北陸の企業がスキルマップで人材を可視化する方法
目次
- スキルマップとは何か
- スキルマップで何が見えるのか
- 見えること1:スキルの偏り
- 見えること2:育成の優先順位
- 見えること3:適材適所の根拠
- 見えること4:後継者育成の進捗
- スキルマップの作り方
- ステップ1:スキル項目の洗い出し
- ステップ2:スキルレベルの定義
- ステップ3:現状の評価(スキルの棚卸し)
- ステップ4:スキルマップの作成
- ステップ5:分析と活用
- スキルマップの活用場面
- 活用1:人材配置の最適化
- 活用2:教育研修計画の策定
- 活用3:多能工化の推進
- 活用4:採用要件の明確化
- スキルマップの運用と更新
- 更新頻度
- 更新のタイミング
- 社員への公開
- スキルマップ作成時の注意点
- 注意点1:項目を増やしすぎない
- 注意点2:評価が目的にならないようにする
- 注意点3:形骸化させない
- まとめ
北陸の企業がスキルマップで人材を可視化する方法
「うちの社員は、誰が何をできるのかが把握できていません。製造部長に聞けば製造部のことはわかる。営業部長に聞けば営業部のことはわかる。でも、全社を横断して見たときに、どんなスキルがどこにあるのかを一覧できる資料がない」——富山県のある自動車部品メーカーの経営企画室長が、そう話していました。

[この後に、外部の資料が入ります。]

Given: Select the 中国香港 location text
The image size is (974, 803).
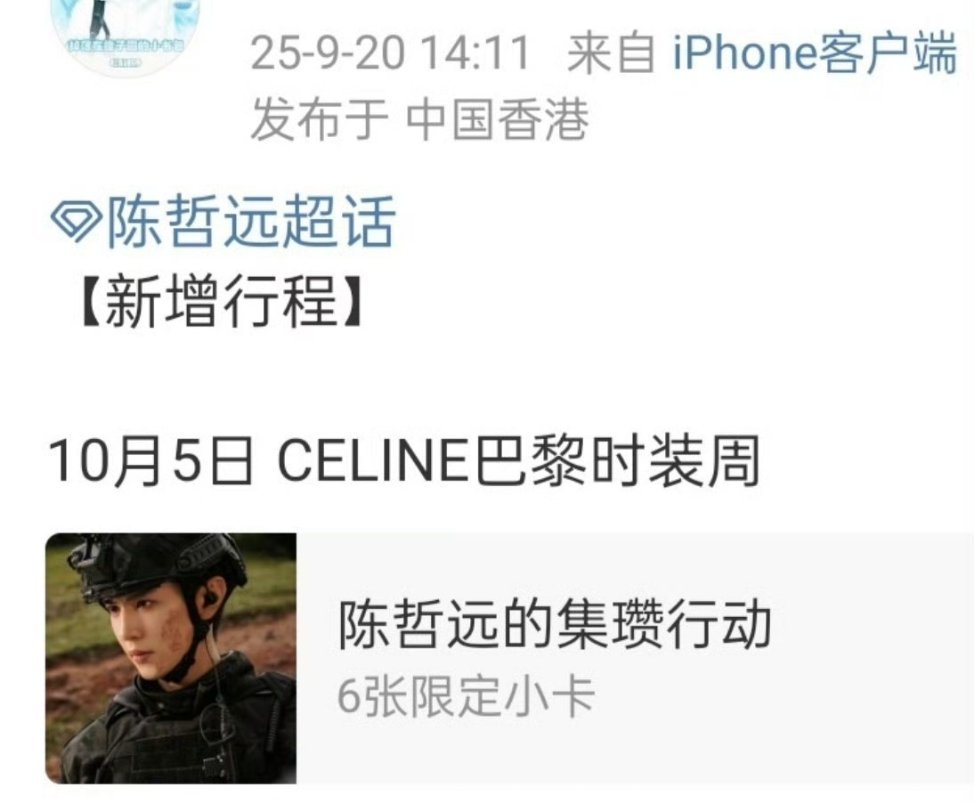Looking at the screenshot, I should click(x=498, y=120).
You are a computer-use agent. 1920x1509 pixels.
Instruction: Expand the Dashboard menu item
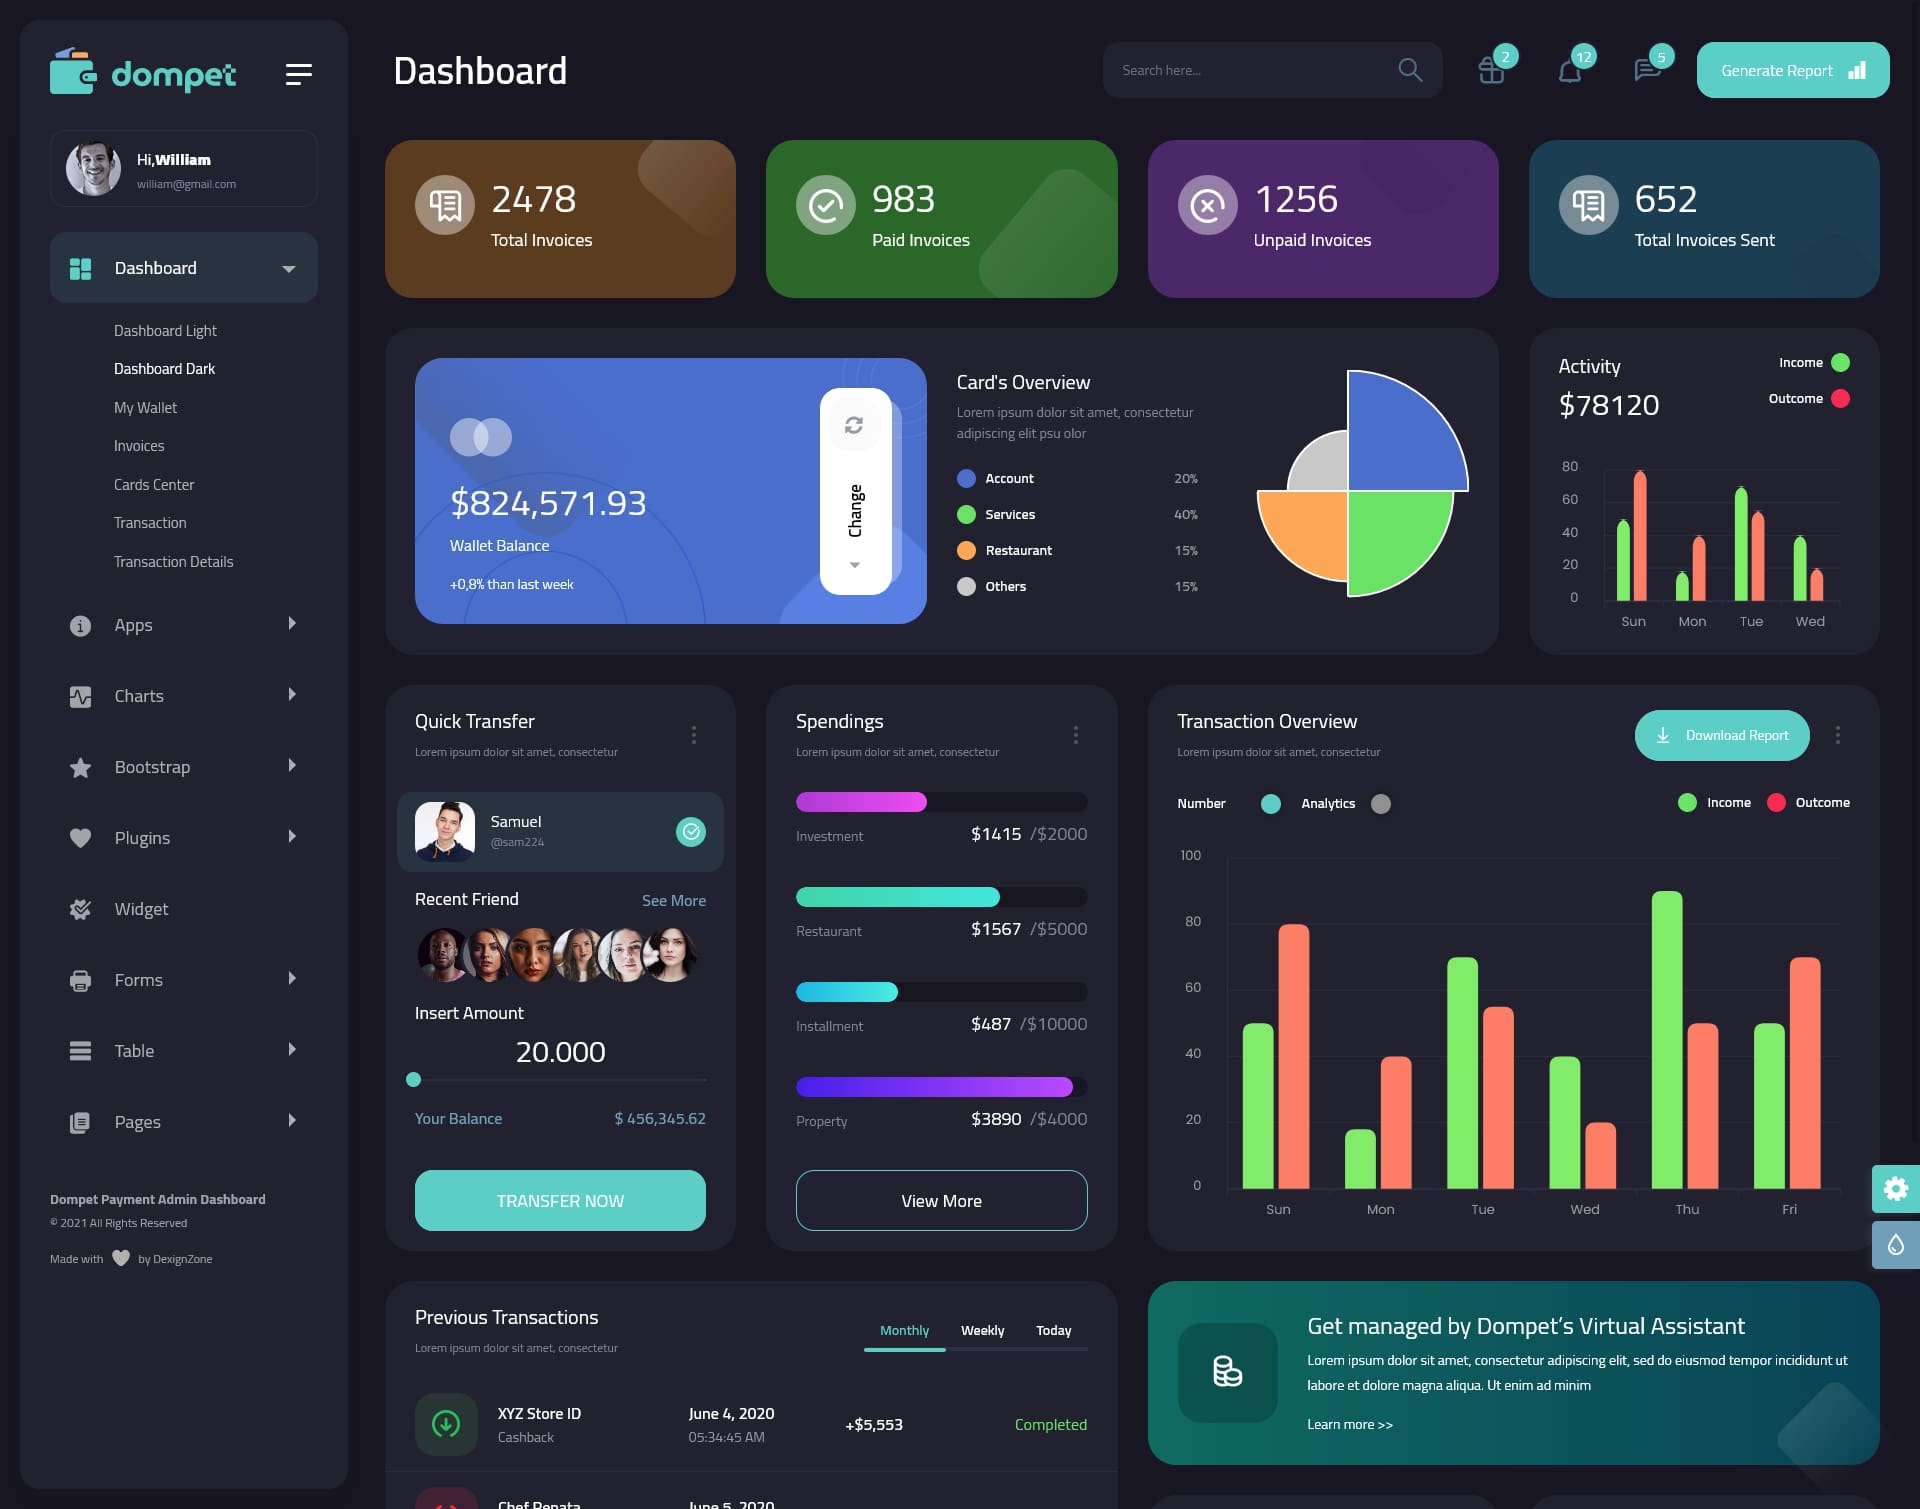(290, 267)
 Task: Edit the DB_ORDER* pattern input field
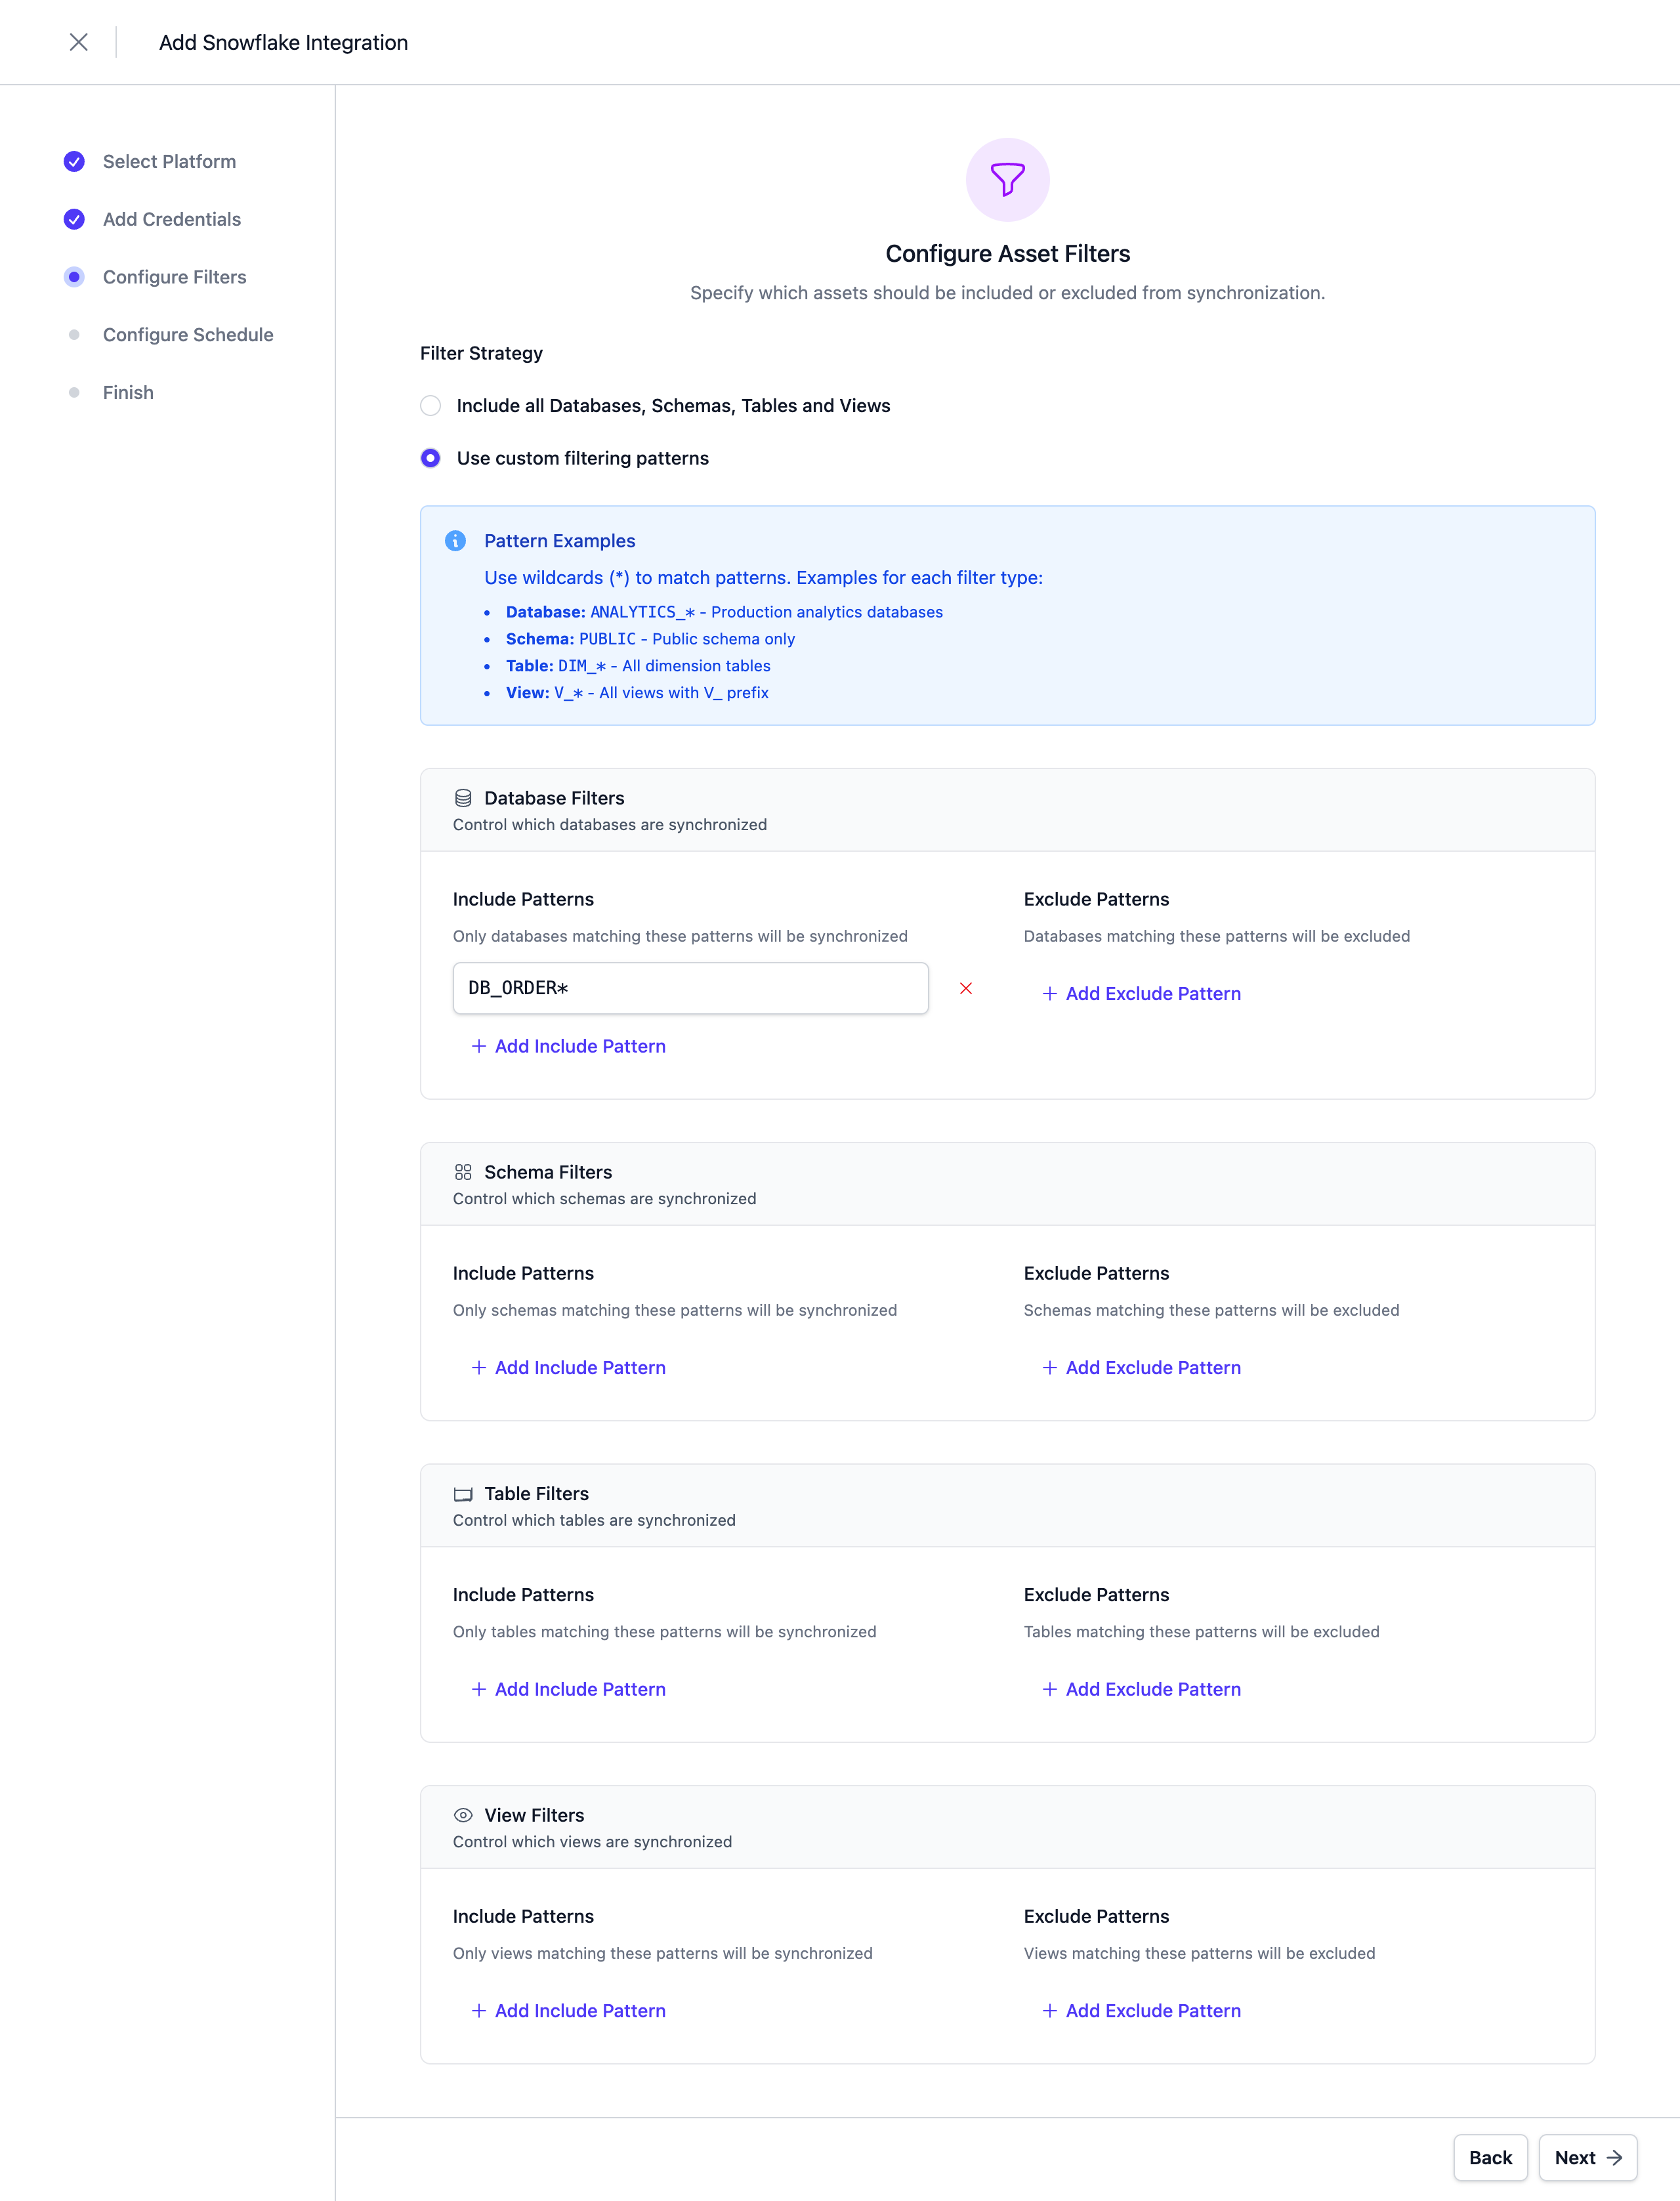click(x=690, y=988)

社員のスキルが可視化されていない。これは北陸の多くの中小企業に共通する課題です。特定の業務は特定の人しかできない。誰がどのレベルのスキルを持っているかは、各部門の管理職の頭の中にしかない。こうした状態では、適切な人材配置も計画的な育成も困難です。
この課題を解決するツールが「スキルマップ」です。スキルマップとは、社員一人ひとりのスキルを一覧表にまとめたもので、「誰が何をどのレベルでできるか」を可視化するためのツールです。
私は、スキルマップは人材マネジメントの「基盤」だと考えています。人材の現状が見えなければ、配置も育成も場当たり的にならざるを得ません。スキルマップによって現状が見えるようになれば、データに基づいた人材活用が可能になります。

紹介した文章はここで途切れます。